Anyabwile: The point is not to count the costs and turn away if it’s too costly; it is to count the costs and embrace them because it is worth it. As someone has said, “Salvation is free, but it will cost you everything.” If we continue, then we are his disciples. If we turn back, then we never knew him. In summary, following Jesus requires we renounce everything we have: our relationships, our desires, our lives, our possessions, everything. None of it will have a hold on us – only Christ. None of it will command our top loyalty – only Christ. None of it will keep us from serving Christ. Our death in discipleship is really our life in Christ. To follow Jesus as a disciple means we exchange the entire world for that kingdom to come.
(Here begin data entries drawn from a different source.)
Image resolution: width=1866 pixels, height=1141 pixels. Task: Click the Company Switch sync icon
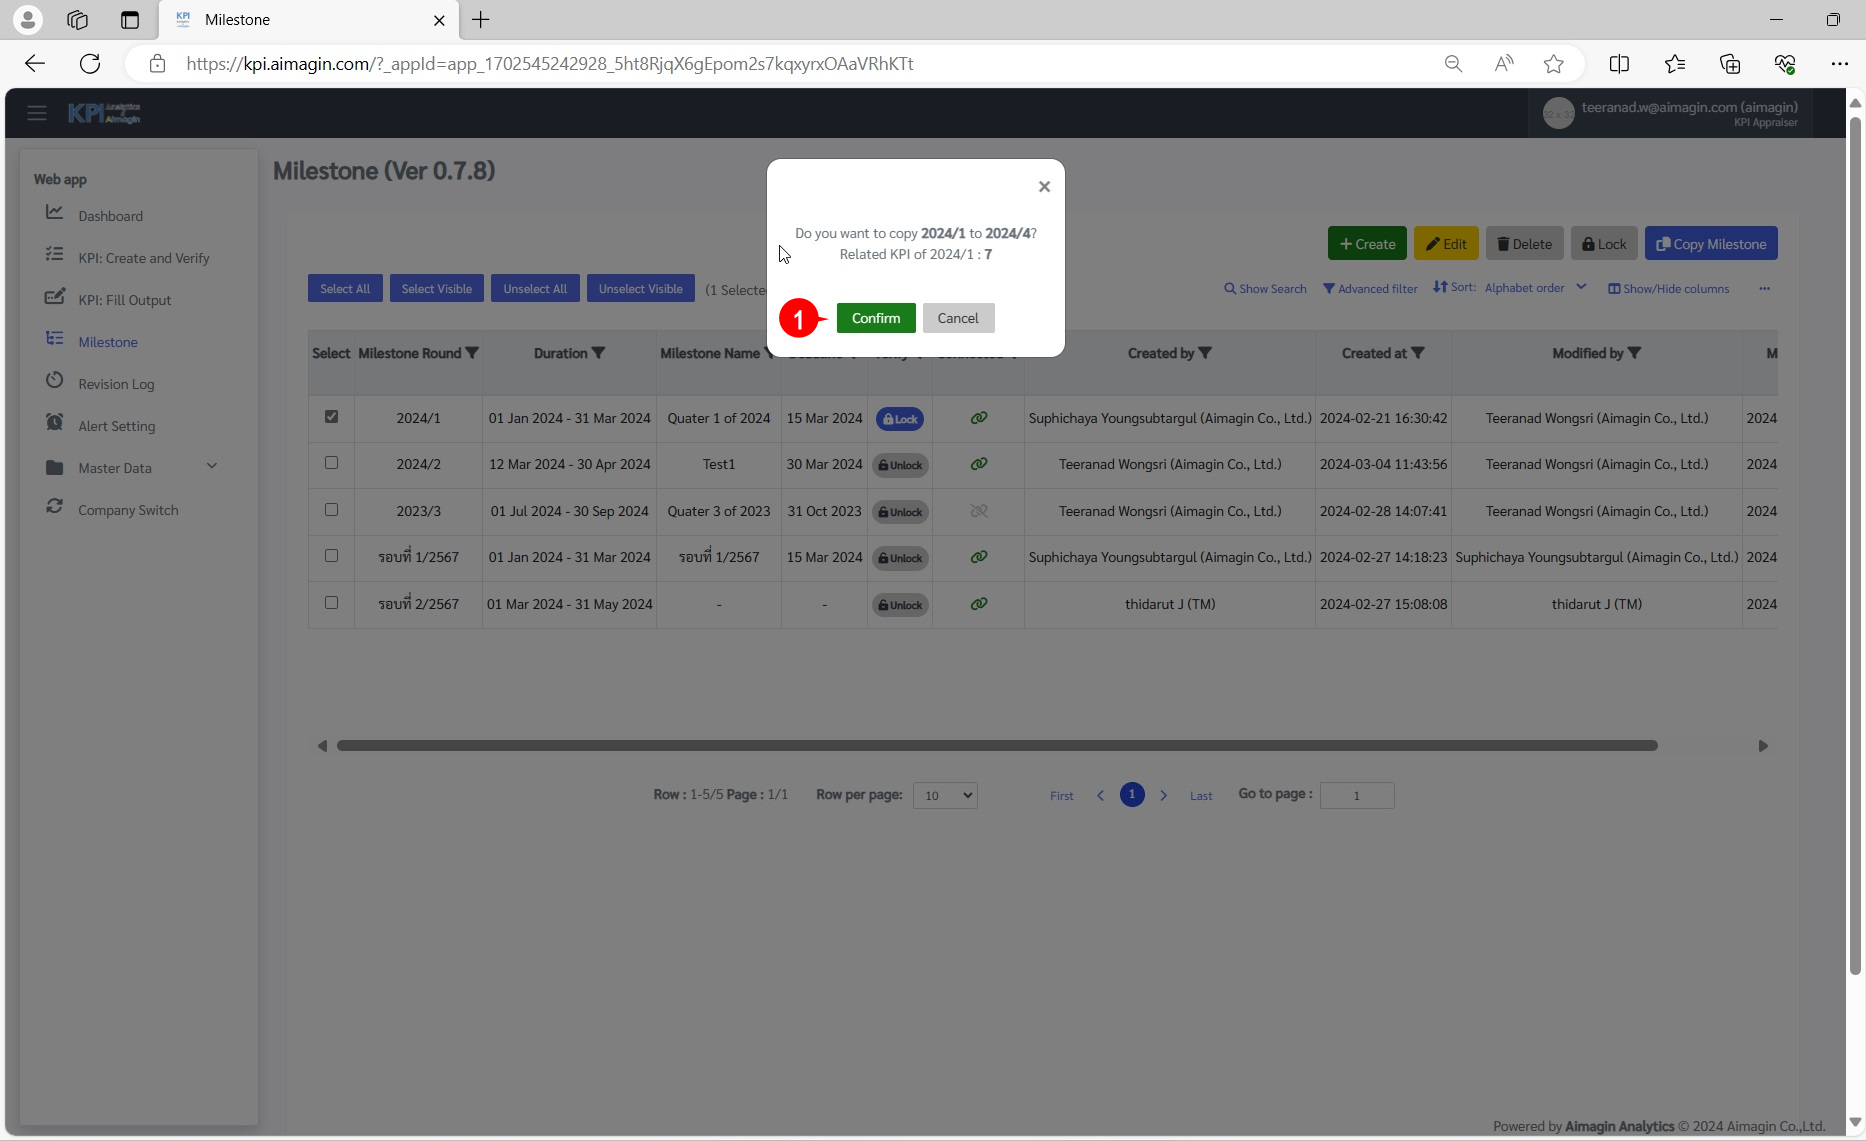55,507
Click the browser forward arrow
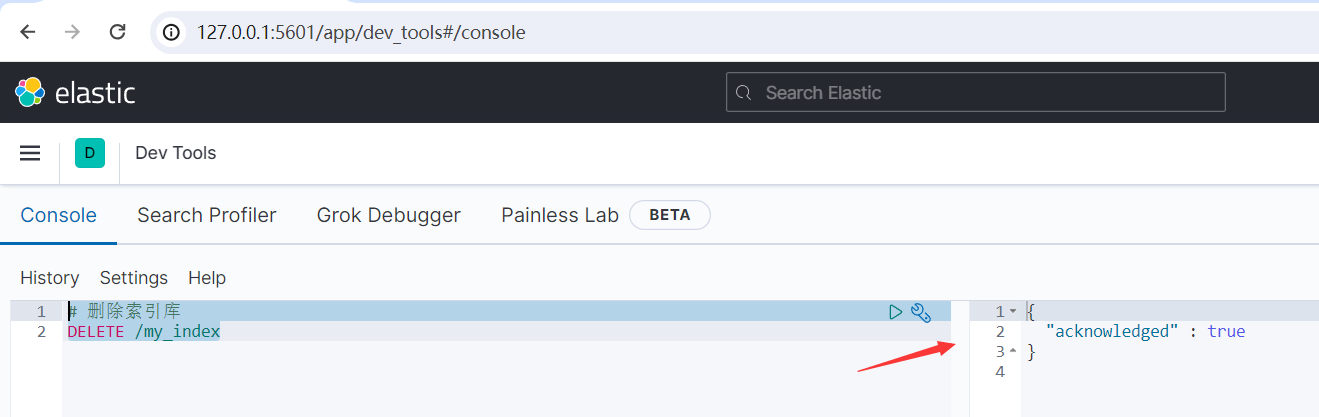Screen dimensions: 1319x417 pos(72,32)
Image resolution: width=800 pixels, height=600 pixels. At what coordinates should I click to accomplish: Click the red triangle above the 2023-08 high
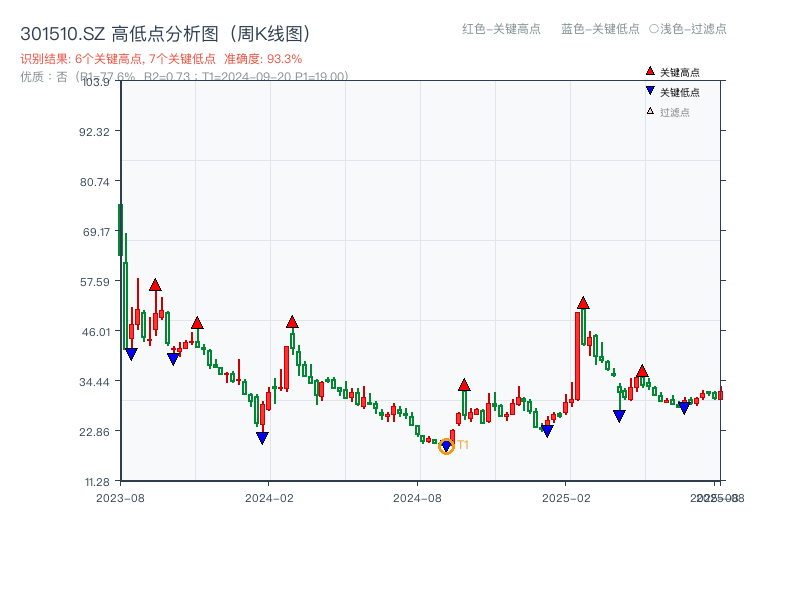tap(155, 285)
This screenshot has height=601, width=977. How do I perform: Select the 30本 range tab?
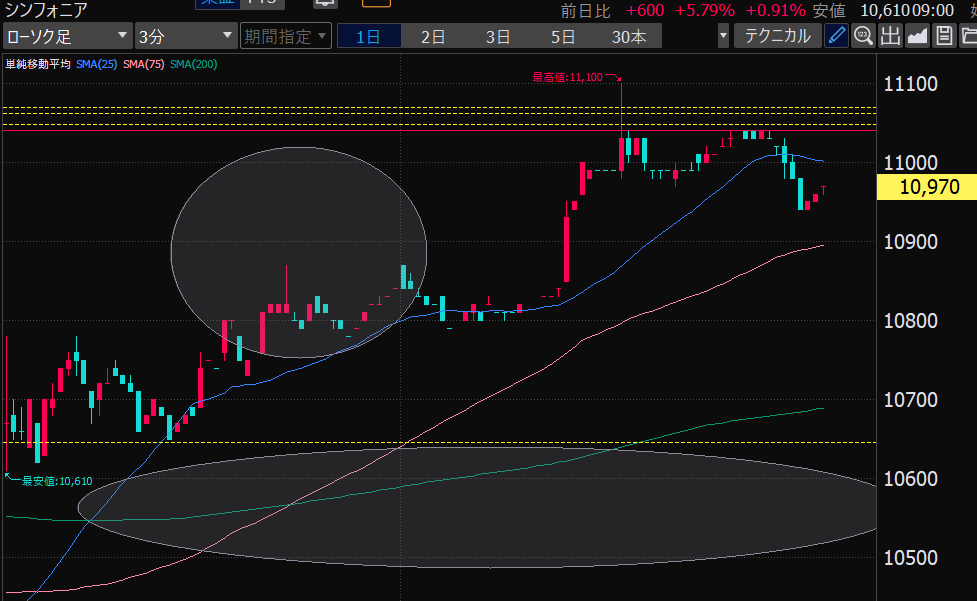tap(629, 37)
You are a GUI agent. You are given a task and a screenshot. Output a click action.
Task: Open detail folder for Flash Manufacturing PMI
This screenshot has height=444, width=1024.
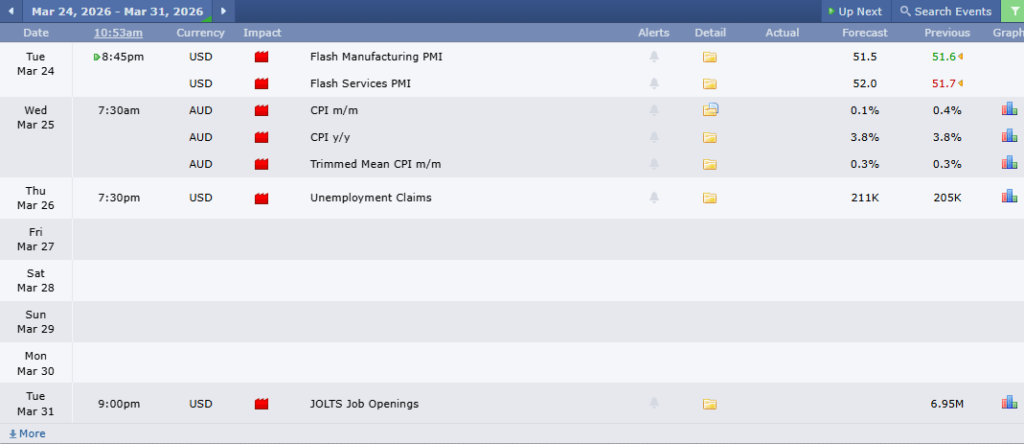[710, 57]
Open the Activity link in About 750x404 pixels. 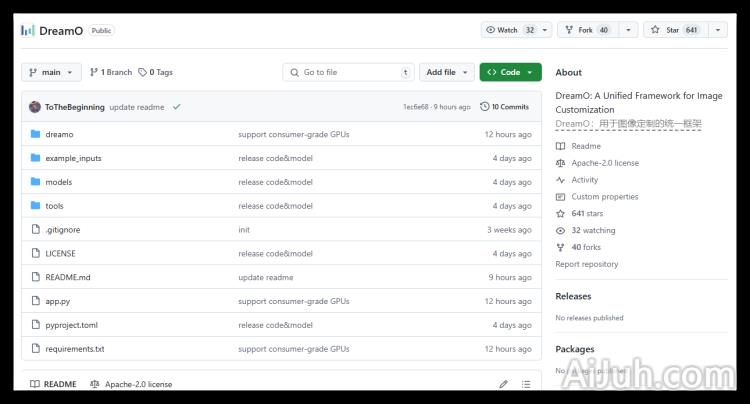tap(584, 180)
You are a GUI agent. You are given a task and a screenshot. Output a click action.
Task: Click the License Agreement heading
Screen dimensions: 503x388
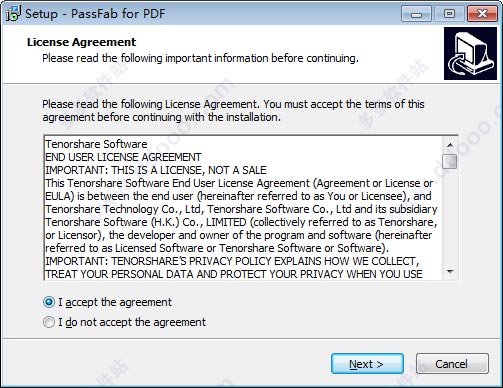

MacArthur: Jesus is not advocating socialism, or getting rid of everything and living a life of poverty. His point is that those who would be His disciples must recognize that they are stewards of everything and owners of nothing. And if the Lord asked them to give up all they would be willing, because loving obedience is their highest duty and joy

II. (:34-35a) THE VALUE OF SALT = MAINTAIN ITS INTEGRITY

A. (:34) Lack of Integrity Cannot Be Restored

“Therefore, salt is good; but if even salt has become tasteless, with what will it be seasoned?”

Geldenhuys: Salt is valuable only when it possesses its special quality of saltness. So a follower of Jesus is of use and a blessing only when he possesses the particular character natural to a true disciple, and from the foregoing it is clear that the characteristic attribute of true followers of Jesus is absolute unselfishness and self-sacrificing loyalty towards Him.

Lenski: Once the saltness is gone out of salt [impossible in nature], nothing can restore the saltness to that salt again. Both ideas are beyond nature – salt losing its saltness and having it restored. Yet Jesus speaks of both as if men had found the former and had tried the latter. . . The renegade disciple is worse and meets a worse fate than the pagan.

B. (:35a) Lack of Integrity Renders Salt Useless

“It is useless either for the soil or for the manure pile; it is thrown out.”

Donald Miller: Discipleship means total renunciation of self, the readiness to offer up every precious thing if it is demanded in his service (vs. 33). This spirit of self-sacrifice for the sake of Jesus is the “salt” which preserves and sweetens society. Followers of Jesus who do not continue in a spirit of total commitment to him are worse than useless (vss. 34-35).

(:35b) EPILOGUE – LISTEN AND APPLY

“He who has ears to hear, let him hear.”